Kritik pun bermunculan dari akademisi, aktivis pendidikan, dan pemerhati lingkungan. Mereka menilai bahwa dunia akademik seharusnya berfokus pada pengembangan sumber daya manusia, bukan sumber daya alam. Selain itu, kekhawatiran akan benturan kepentingan dan penyalahgunaan wewenang juga menjadi sorotan, mengingat aktivitas pertambangan sering kali dikaitkan dengan eksploitasi lingkungan serta praktik bisnis yang tidak selalu transparan.
Sebaliknya, pihak yang mendukung kebijakan ini berpendapat bahwa keterlibatan perguruan tinggi dalam pengelolaan tambang dapat membuka peluang riset, inovasi teknologi, serta memberikan sumber pendanaan tambahan bagi kampus. Namun, tetap muncul pertanyaan: apakah ini sesuai dengan esensi keberadaan perguruan tinggi?

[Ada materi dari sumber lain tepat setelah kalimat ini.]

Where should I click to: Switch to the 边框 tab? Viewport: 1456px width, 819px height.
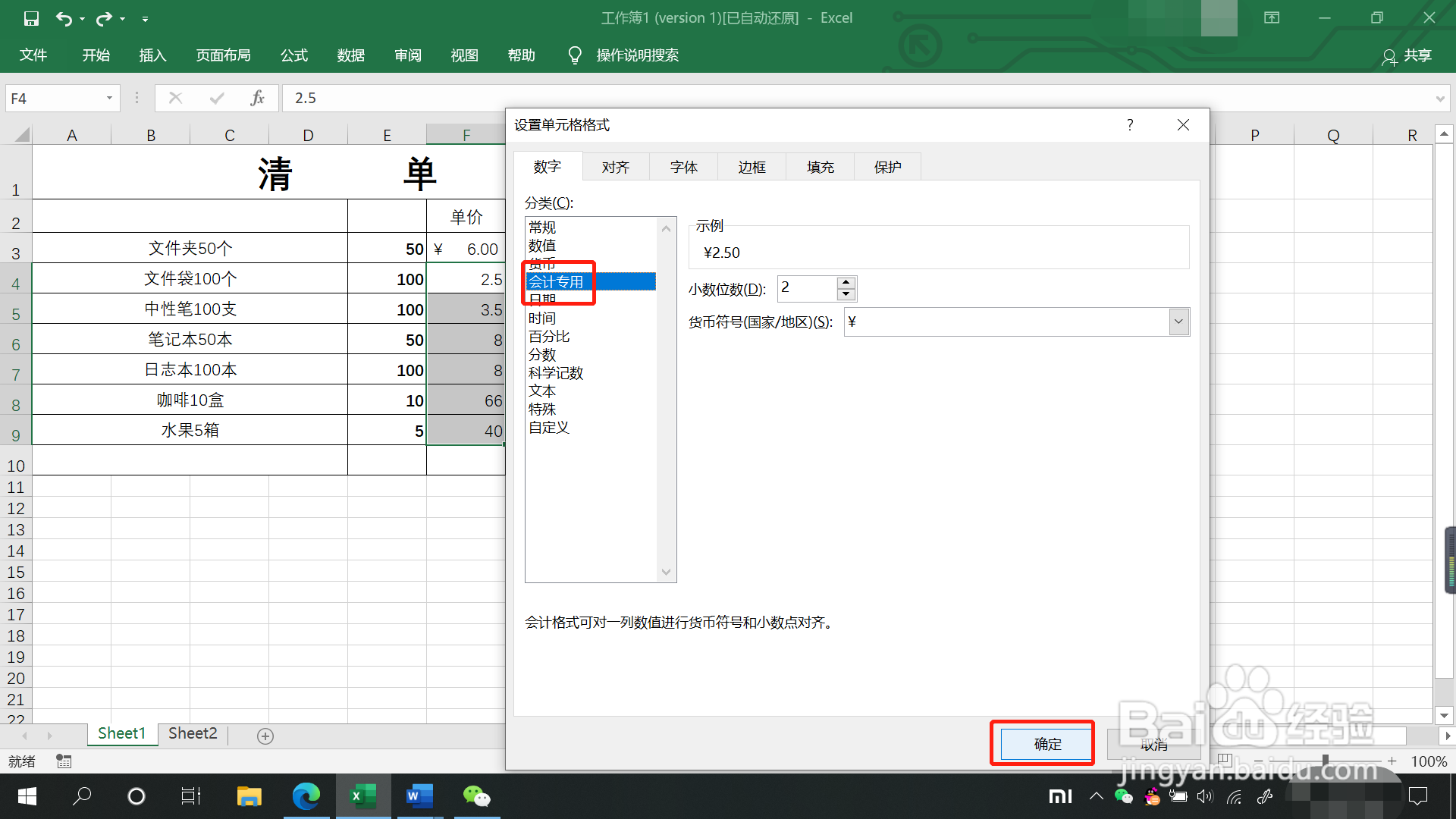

Dengan berbagai dinamika yang terjadi, isu ini menjadi perdebatan yang perlu dikaji lebih dalam. Apakah dengan mengizinkan perguruan tinggi mengelola tambang, kita masih bisa menjaga integritas dan idealisme akademik ataukah ini justru menjadi langkah mundur yang mengaburkan batas antara pendidikan dan bisnis.
Rektor tercinta Universitas Islam Indonesia bapak Fathul Wahid yang juga ketua Asosiasi Perguruan Tinggi Swasta Indonesia (Aptisi) Wilayah V DIY, memberikan pernyataan mewakili UII, menolak untuk mengelola pertambangan (25/1) dengan beberapa alasan.

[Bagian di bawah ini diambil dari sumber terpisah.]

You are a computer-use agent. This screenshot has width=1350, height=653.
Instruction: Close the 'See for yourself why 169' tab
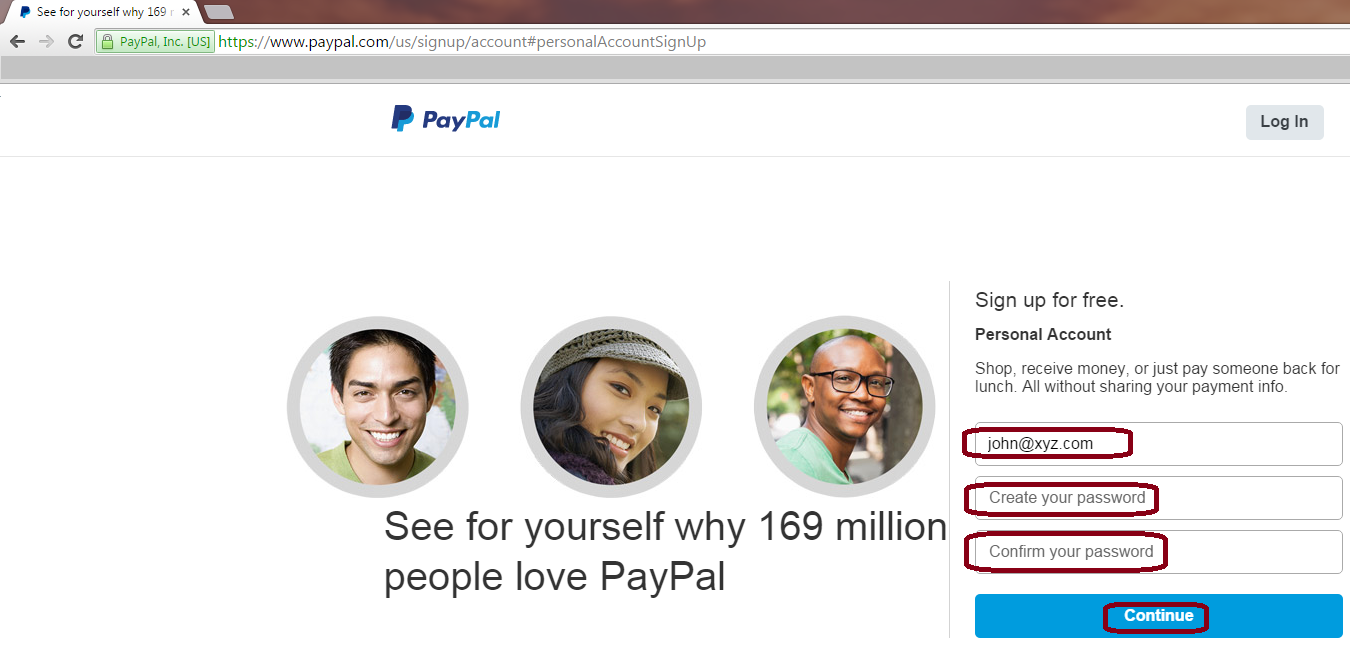[186, 12]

Menurutnya, pengelolaan tambang memerlukan investasi yang cukup besar dan ia mempertanyakan sumber dana yang akan digunakan oleh kampus untuk hal tersebut. Sehingga menurut Fathul, jika IUP (Izin Usaha Pertambangan) diberikan kepada kampus sebagai solusi untuk mendapatkan dana atau mengatasi pembiayaan tinggi di perguruan tinggi tidak masuk akal.

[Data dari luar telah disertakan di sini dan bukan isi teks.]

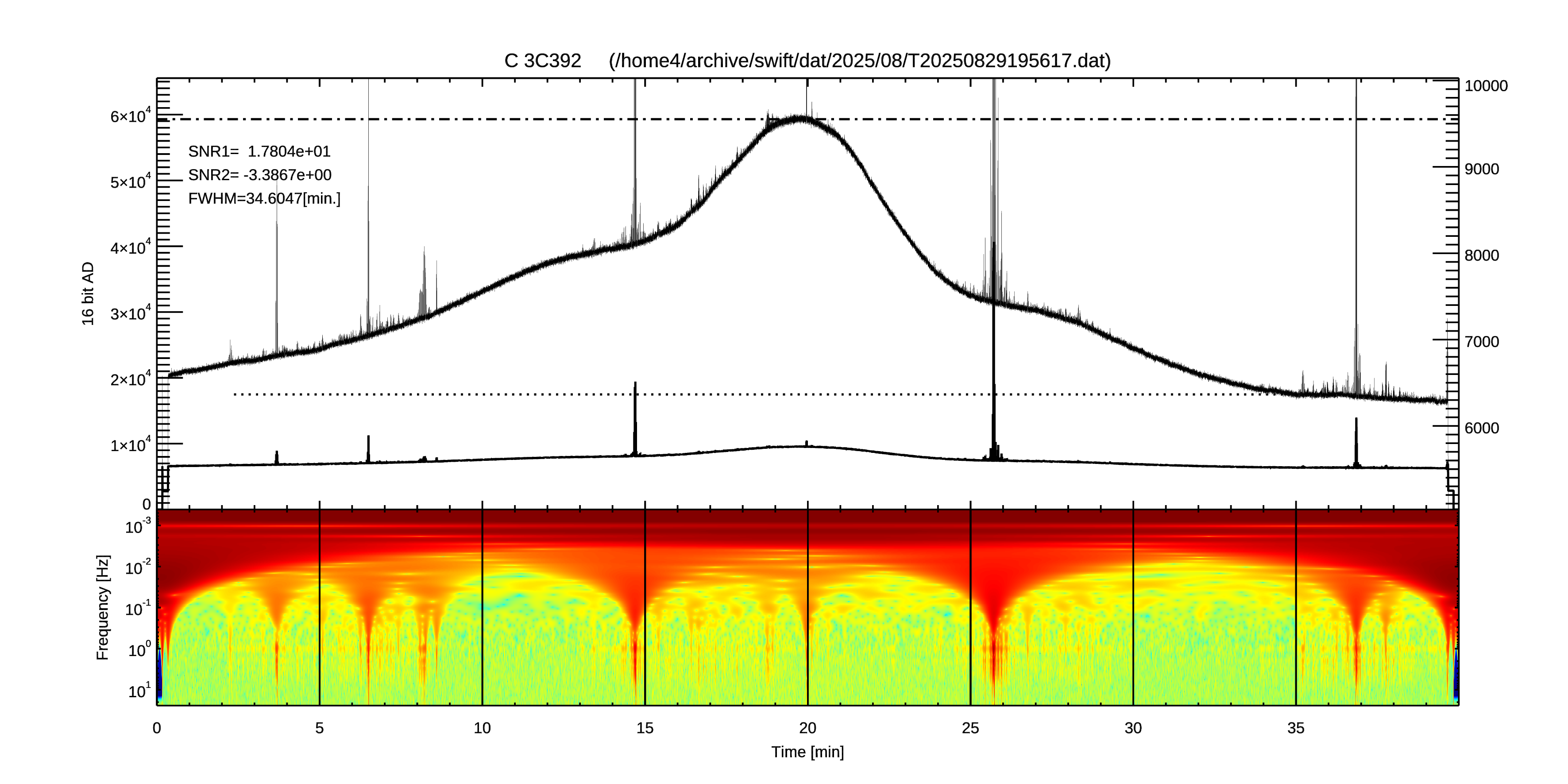The width and height of the screenshot is (1568, 784).
Task: Click the 16 bit AD axis label
Action: pyautogui.click(x=88, y=294)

Rektor Universitas Islam Indonesia (UII) Bapak Fathul Wahid juga mempertanyakan untuk memeriksa kampus-kampus besar yang memiliki banyak usaha “Coba lihat, apakah sudah ada penurunan UKT di kampus yang punya banyak usaha? Kalau ada, berarti saya yang salah,” ujar bapak Fathul.
Beliau mengkhawatirkan bahwa bukannya mengurangi biaya tinggi di universitas, justru akan menambah kekayaan para elit dan pemilik kampus.
“Jika memang pemerintah ingin membantu kampus dalam pendanaan, masih banyak cara lain yang bisa dipilih, termasuk dengan meniadakan pajak lembaga dan mempermudah kampus membuka usaha lain yang bersih,” sambung bapak Fathul
Beliau juga menanyakan fungsi perguruan tinggi sebenarnya, “Kalau saya ditanya, UII ditanya, jawabannya termasuk yang tidak setuju, karena kampus wilayahnya tidak di situ,” ujar bapak Fathul
Integritas akademik perguruan tinggi akan dipertaruhkan jika diikutsertakan dalam pengelolaan tambang. Kampus (atau perguruan tinggi, salah satu aja) sebaiknya tetap fokus pada pendidikan, tanpa terlibat langsung dalam bisnis tambang.
Konflik Peran Perguruan Tinggi
Dalam hal ini, perguruan tinggi tentunya memiliki peranannya masing-masing apalagi Integritas akademik perguruan tinggi akan dipertaruhkan jika diikutsertakan dalam pengelolaan tambang.
“Hal ini dapat disebabkan karena, Industri ekstraktif sudah terbukti mengakibatkan kerusakan lingkungan sebagaimana aktivitas pertambangan yang juga sering menyebabkan konflik, penggusuran, dan dampak negatif pada masyarakat lokal. Adanya keikutsertaan perguruan tinggi dalam mengelola tambang, kampus menjadi antisains. Hal ini karena kampus yang seharusnya menjadi landasan pendidikan di perguruan tinggi sebagai lembaga yang mendalami dan mengajarkan ilmu pengetahuan untuk melindungi dan memelihara lingkungan, justru mendukung industri yang merusaknya. Terkait hal tersebut, dikhawatirkan kampus tidak objektif lagi dalam menghadapi isu kerusakan lingkungan,” Ujar Bapak Fathul selaku Rektor Universitas Islam Indonesia.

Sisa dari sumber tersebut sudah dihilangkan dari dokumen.